◆ Required work ◆
Render the lines of the data below, starting at the line that contains "Home (329, 901)" and ending at the end of the data, as a JSON list of strings with one string per line and blank lines omitted.

[Data on where targets appear]
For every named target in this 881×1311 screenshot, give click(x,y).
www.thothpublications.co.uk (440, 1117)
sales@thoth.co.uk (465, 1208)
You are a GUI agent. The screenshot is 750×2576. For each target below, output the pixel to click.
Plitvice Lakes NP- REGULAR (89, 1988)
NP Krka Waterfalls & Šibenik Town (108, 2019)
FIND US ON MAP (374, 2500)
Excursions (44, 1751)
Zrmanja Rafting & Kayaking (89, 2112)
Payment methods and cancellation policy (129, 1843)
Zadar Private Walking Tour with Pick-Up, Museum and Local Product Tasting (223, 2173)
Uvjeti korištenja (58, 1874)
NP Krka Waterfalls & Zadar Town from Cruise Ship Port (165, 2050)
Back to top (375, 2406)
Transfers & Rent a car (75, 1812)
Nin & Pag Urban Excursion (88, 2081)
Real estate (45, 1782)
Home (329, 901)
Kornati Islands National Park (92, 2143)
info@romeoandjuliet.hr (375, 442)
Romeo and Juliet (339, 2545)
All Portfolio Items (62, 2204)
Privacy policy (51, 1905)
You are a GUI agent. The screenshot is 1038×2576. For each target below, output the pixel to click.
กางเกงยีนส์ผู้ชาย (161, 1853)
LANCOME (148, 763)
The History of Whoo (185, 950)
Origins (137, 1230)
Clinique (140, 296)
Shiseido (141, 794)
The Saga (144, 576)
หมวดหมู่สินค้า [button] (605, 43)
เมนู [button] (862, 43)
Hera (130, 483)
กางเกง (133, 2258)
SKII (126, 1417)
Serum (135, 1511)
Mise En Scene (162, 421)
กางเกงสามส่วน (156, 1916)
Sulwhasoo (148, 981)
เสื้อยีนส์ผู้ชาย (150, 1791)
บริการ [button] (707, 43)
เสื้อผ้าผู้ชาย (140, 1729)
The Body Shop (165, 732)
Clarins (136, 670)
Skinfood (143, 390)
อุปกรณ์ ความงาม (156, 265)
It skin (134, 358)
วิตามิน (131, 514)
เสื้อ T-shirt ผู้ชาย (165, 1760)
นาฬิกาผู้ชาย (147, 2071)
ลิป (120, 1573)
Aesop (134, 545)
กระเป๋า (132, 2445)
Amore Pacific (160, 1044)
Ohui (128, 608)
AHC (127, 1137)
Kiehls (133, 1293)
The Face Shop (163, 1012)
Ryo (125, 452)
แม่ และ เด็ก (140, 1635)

◆ Full response ◆
[
  "Home (329, 901)",
  "Kornati Islands National Park (92, 2143)",
  "info@romeoandjuliet.hr (375, 442)",
  "Romeo and Juliet (339, 2545)",
  "All Portfolio Items (62, 2204)",
  "Privacy policy (51, 1905)",
  "You are a GUI agent. The screenshot is 1038×2576. For each target below, output the pixel to click.",
  "กางเกงยีนส์ผู้ชาย (161, 1853)",
  "LANCOME (148, 763)",
  "The History of Whoo (185, 950)",
  "Origins (137, 1230)",
  "Clinique (140, 296)",
  "Shiseido (141, 794)",
  "The Saga (144, 576)",
  "หมวดหมู่สินค้า [button] (605, 43)",
  "เมนู [button] (862, 43)",
  "Hera (130, 483)",
  "กางเกง (133, 2258)",
  "SKII (126, 1417)",
  "Serum (135, 1511)",
  "Mise En Scene (162, 421)",
  "กางเกงสามส่วน (156, 1916)",
  "Sulwhasoo (148, 981)",
  "เสื้อยีนส์ผู้ชาย (150, 1791)",
  "บริการ [button] (707, 43)",
  "เสื้อผ้าผู้ชาย (140, 1729)",
  "The Body Shop (165, 732)",
  "Clarins (136, 670)",
  "Skinfood (143, 390)",
  "อุปกรณ์ ความงาม (156, 265)",
  "It skin (134, 358)",
  "วิตามิน (131, 514)",
  "เสื้อ T-shirt ผู้ชาย (165, 1760)",
  "นาฬิกาผู้ชาย (147, 2071)",
  "ลิป (120, 1573)",
  "Aesop (134, 545)",
  "กระเป๋า (132, 2445)",
  "Amore Pacific (160, 1044)",
  "Ohui (128, 608)",
  "AHC (127, 1137)",
  "Kiehls (133, 1293)",
  "The Face Shop (163, 1012)",
  "Ryo (125, 452)",
  "แม่ และ เด็ก (140, 1635)"
]